Directions:
Begin at the first line of the data and copy each line through the one containing "This screenshot has width=1450, height=446.", that line included, with no pictures.

Data for processing:
*** Block opens ***
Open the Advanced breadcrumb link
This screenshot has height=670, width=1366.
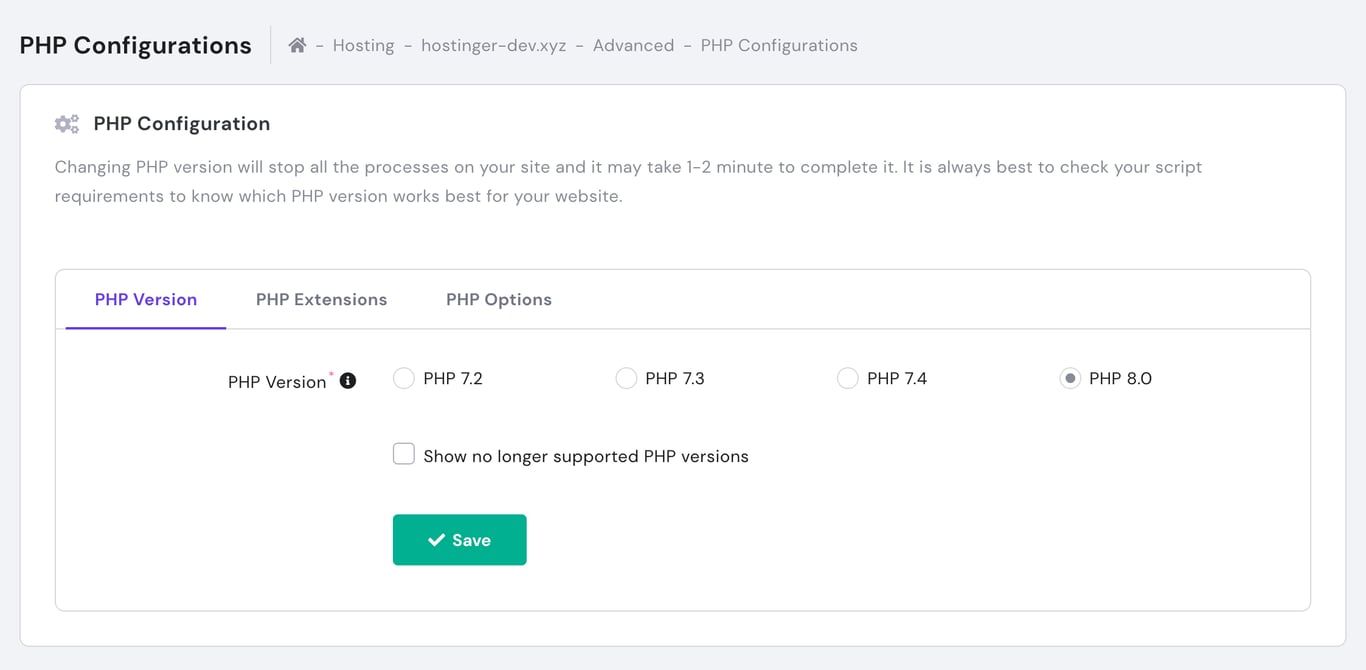pyautogui.click(x=633, y=45)
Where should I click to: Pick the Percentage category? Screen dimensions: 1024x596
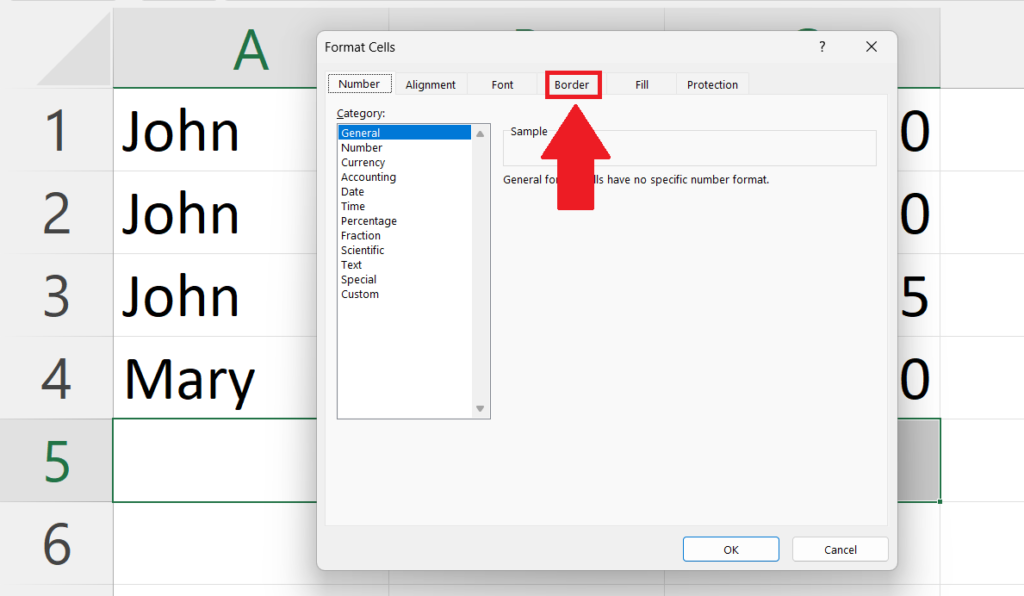[369, 221]
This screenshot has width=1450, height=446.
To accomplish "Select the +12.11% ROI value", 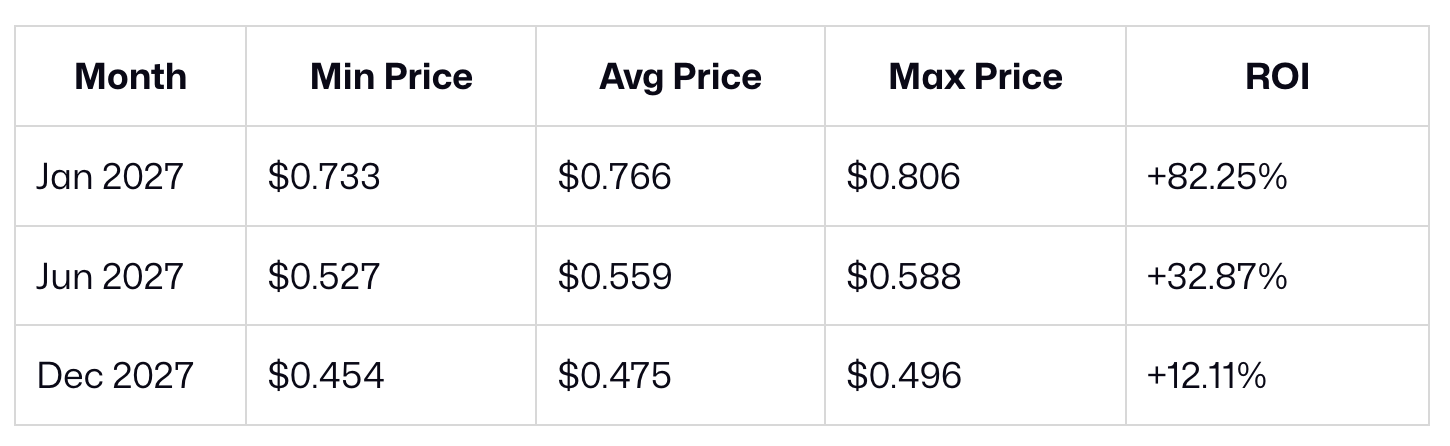I will coord(1206,376).
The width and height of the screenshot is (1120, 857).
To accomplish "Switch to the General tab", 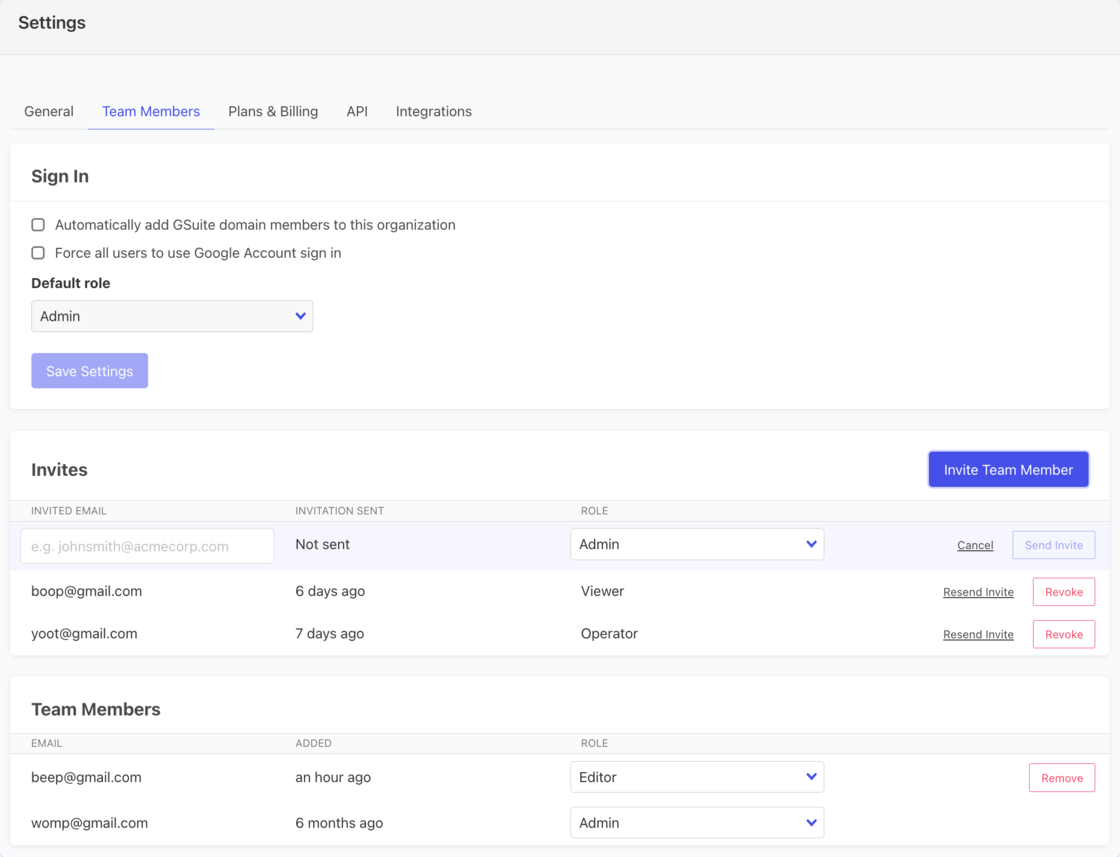I will point(49,111).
*** Block closes ***
Finished task:
Open the Advanced breadcrumb link
This screenshot has height=670, width=1366.
pyautogui.click(x=633, y=45)
Where should I click to: Pick the Percentage category? Screen dimensions: 1024x596
[369, 221]
This screenshot has width=1450, height=446.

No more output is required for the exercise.